Eighteen months and 38 games since their last league victory, the early signs had been positive for Thunder who were roared on by a crowd of 527 – almost double their normal home average with admission having been reduced to £1.
The added atmosphere was spurring them on, and just seven minutes had elapsed when Dan O’Sullivan chipped behind the defence and collected his own kick to score in the right corner.
Doncaster hit back against the run of play when Gareth Potts scorched 60 metres on the intercept to level the sides, and Gateshead old-boy Stuart Sanderson put the Yorkshiremen in front with a break down the left-hand touch-line.
For once, however, Thunder’s composure looked like holding firm. Rather than the customary collapse, there was shape and resolve. O’Sullivan was once again at the heart of things, and when he reached out an arm to slam the ball down on the try-line for a second time, his side were back in front.
Paul Stamp’s conversion and penalty from a high tackle 20 metres out secured a 14-10 interval lead, and already dreams were starting to form that this could be the moment for their season of torture to end on a rare positive note.
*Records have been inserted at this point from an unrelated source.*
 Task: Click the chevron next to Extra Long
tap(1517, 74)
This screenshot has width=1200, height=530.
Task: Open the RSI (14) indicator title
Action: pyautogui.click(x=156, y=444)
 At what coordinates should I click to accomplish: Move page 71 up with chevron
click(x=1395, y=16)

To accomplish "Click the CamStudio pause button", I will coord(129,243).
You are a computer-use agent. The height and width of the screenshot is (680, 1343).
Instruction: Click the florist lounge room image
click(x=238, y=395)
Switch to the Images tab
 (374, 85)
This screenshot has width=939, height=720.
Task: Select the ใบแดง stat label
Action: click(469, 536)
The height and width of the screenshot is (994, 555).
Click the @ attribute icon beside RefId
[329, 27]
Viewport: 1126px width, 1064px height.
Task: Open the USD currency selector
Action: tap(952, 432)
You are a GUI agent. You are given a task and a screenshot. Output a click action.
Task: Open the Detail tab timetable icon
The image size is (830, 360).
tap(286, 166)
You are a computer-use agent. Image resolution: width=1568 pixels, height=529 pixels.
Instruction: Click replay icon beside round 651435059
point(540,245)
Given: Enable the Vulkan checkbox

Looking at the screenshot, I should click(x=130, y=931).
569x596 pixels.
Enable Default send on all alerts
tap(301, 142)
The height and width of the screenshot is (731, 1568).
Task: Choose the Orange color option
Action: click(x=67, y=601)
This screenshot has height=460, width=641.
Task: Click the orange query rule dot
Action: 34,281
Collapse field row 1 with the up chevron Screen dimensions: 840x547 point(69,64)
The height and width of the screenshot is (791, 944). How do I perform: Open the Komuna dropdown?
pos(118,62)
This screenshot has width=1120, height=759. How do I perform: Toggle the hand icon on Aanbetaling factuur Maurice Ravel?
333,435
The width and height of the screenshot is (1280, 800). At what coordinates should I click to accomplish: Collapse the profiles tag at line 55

Those hopes began to fade as full-back Mick Butterfield snuck over amid a heap of bodies to level the scores, and almost straight from the restart the visitors assumed the lead as Carl Hughes dotted down from a high-ball fumble.
Craig Fawcett and Nev Morrison were next over the try-line for Doncaster, and a succession of up-and-unders yielded yet more misery as Hughes pounced for his second.
Despite their best late efforts the hosts could not muster up a consolation score, with statistics of 1,094 points conceded and 268 scored in reply for the year making brutal reading.
A policy of no relegation means Thunder will live to fight another day in rugby league’s third tier, but head coach Kevin Neighbour faces a monumental task in attracting the calibre of player who can lift the club from their current sorry state.